I started writing the results straight away in files, one at a time, which was the slowest option. I figured it gets a lot faster if I build a vector of a certain amount of the files and then write them all at once, then go back to processing while the hard disk is occupied in writing all that stuff that i poured into it (that at least seems to be what happens).

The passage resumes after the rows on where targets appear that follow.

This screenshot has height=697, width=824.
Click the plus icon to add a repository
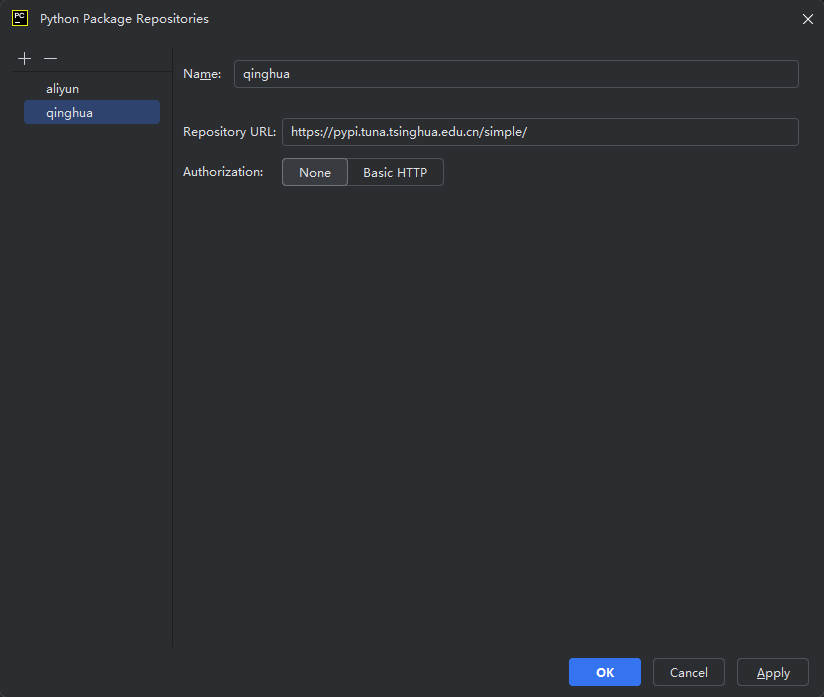(x=25, y=59)
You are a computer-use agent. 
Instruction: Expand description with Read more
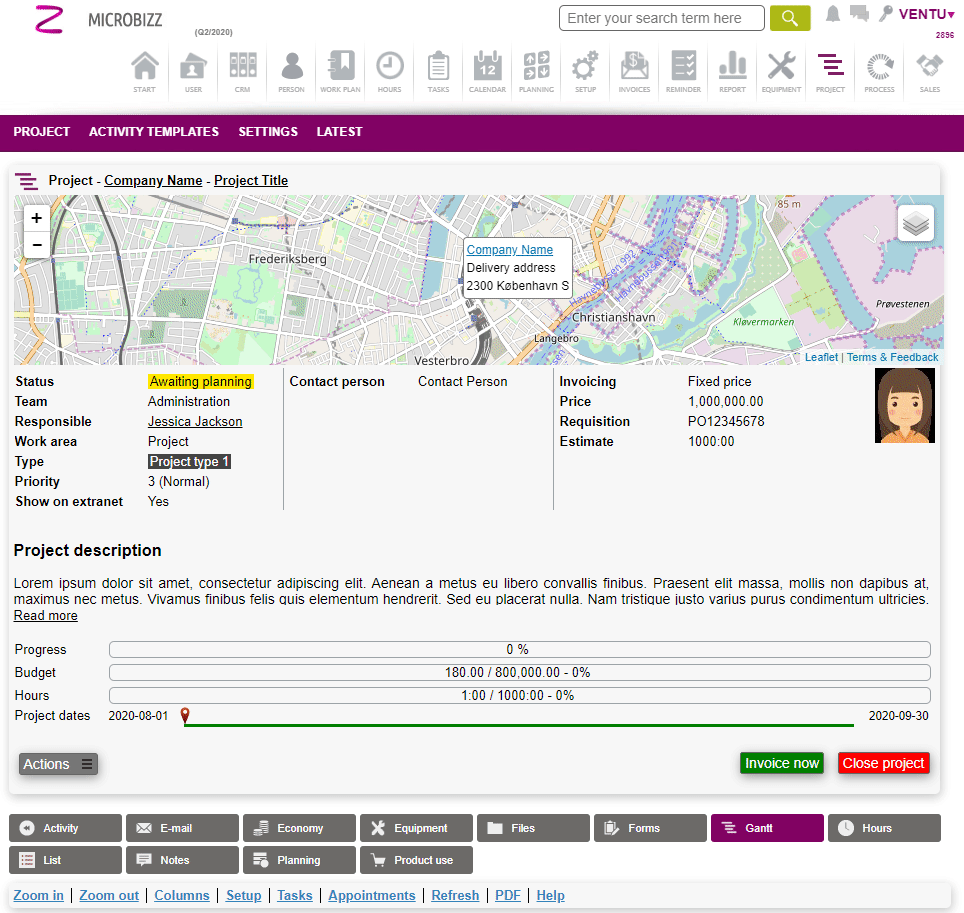(x=45, y=616)
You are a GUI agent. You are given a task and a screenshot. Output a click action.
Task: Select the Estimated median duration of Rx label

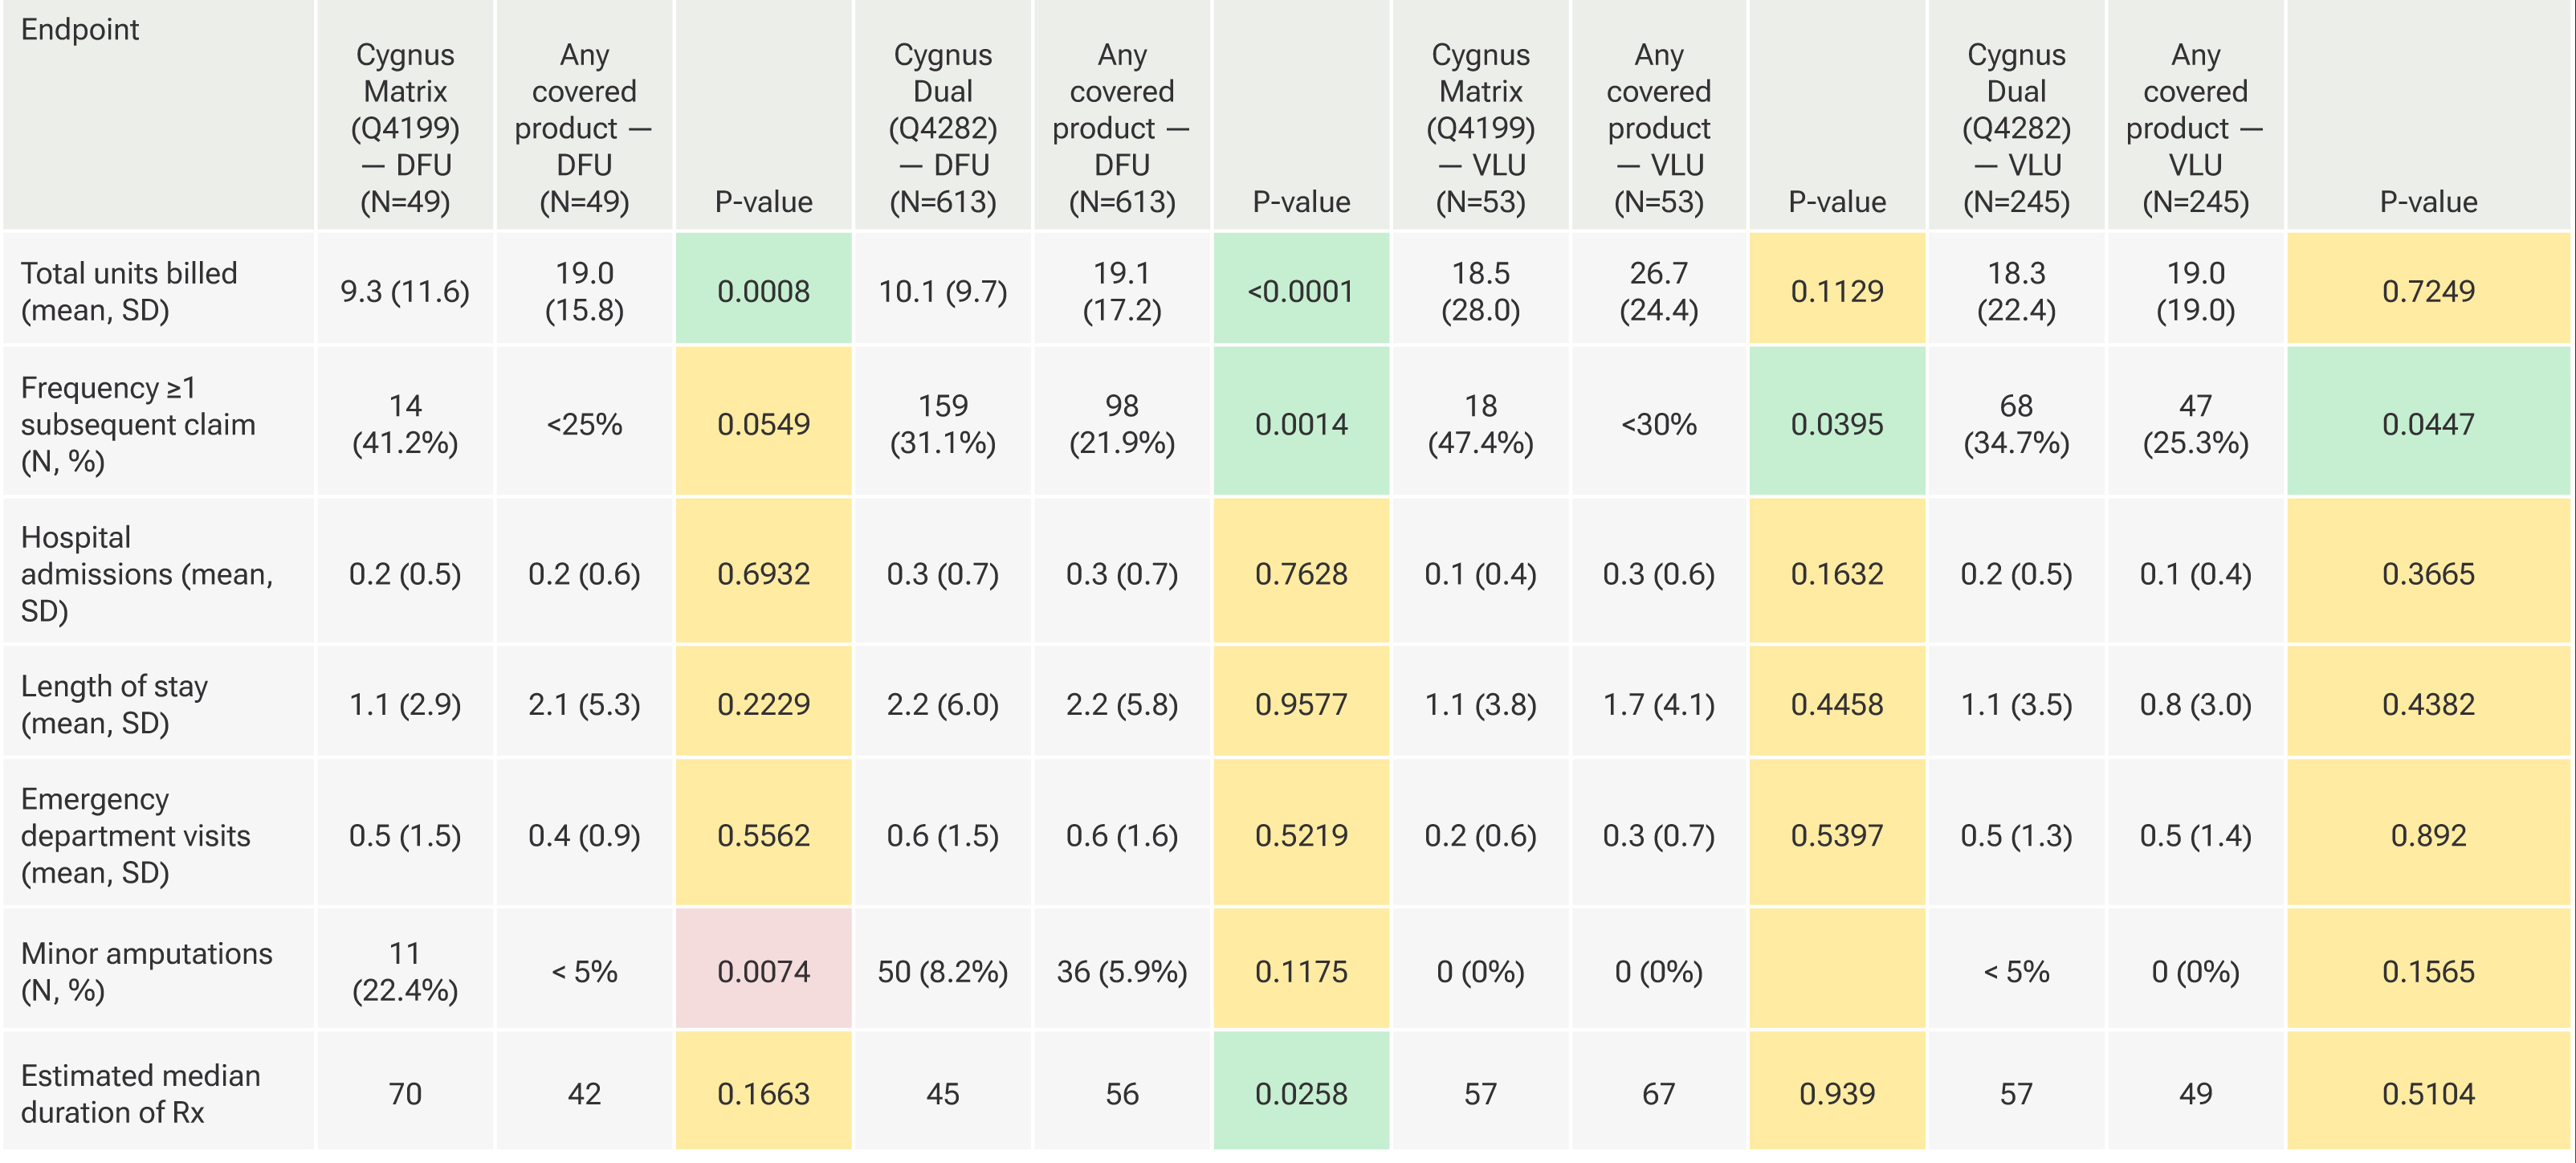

My question is, can I somehow estimate a convergence value for the amount of data that I should write from the hardware constraints ? To me it seems to be a harddisk buffer thing, I have 16MB buffer on that harddisk and get these values (all for ~100000 files):
Buffer size time (minutes)
------------------------------
no Buffer ~ 8:30
1 MB ~ 6:15
10 MB ~ 5:45
50 MB ~ 7:00
Or is this just a coincidence ?
I would also be interested in experience / rules of thumb about how writing performance is to be optimized in general, for example are larger hard disk blocks helpful, etc.
Edit:
Hardware is a pretty standard consumer drive (I'm a student, not a datacenter) WD 3,5 1TB/7200/16MB/USB2, HFS+ journaled, OS is MacOS 10.5. I'll soon give it a try on Ext3/Linux and internal disk rather than external).